Outro leitor fez a pergunta que, difícil ou não, foi a que teve a resposta mais breve do compositor. “Você considera superado o episódio do réveillon de 1995?”. Na ocasião, Paulinho recebeu um cachê menor que seus colegas Caetano, Gil, Chico, Gal e Milton, o que gerou um mal estar entre eles.
- Considero — afirmou, simplesmente sorrindo.
No repertório, “Cenários” e “Eu canto samba”
O artista, que lança no Canecão na próxima semana seu CD “Acústico”, lembrou para a platéia sucessos como “Cenários” e “Eu canto samba”. Nesta, incluiu um trecho de uma música inédita, com versos como “O samba é meu amigo, meu advogado/ (...) A quem faço minhas queixas sem ninguém ver”. Depois de falar que a canção não era dele, contou a história.
- Na adolescência, eu ficava nas redondezas da União de Jacarepaguá, ouvindo os ensaios. Quando acabavam, sempre passava um senhor, magrinho, que vinha sozinho com sua cuíca, cantando. Nunca esqueci, era uma figura de enorme felicidade. Um dos sambas que ele, Joãozinho da Cuíca, cantava, era esse — contou, revelando um personagem pouco conhecido de sua formação.

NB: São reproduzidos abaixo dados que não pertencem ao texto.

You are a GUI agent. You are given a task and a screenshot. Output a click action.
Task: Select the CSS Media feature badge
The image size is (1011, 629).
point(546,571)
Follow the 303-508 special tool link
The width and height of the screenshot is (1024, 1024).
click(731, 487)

Na conversa, revelou outras curiosidades, como ao falar de seu processo de composição:
- Tenho facilidade em fazer melodias em cima de letras. O contrário para mim é um enorme sofrimento — disse. — Uma vez, tentando botar letra sobre uma melodia de Elton (Medeiros), uma outra música veio inteira na minha cabeça, melodia e letra (era “Memórias conjugais”). Escrevi em dois minutos e depois continuei tentando pôr os versos na do Elton.
Era Paulinho, entre canções e perguntas fáceis e difíceis.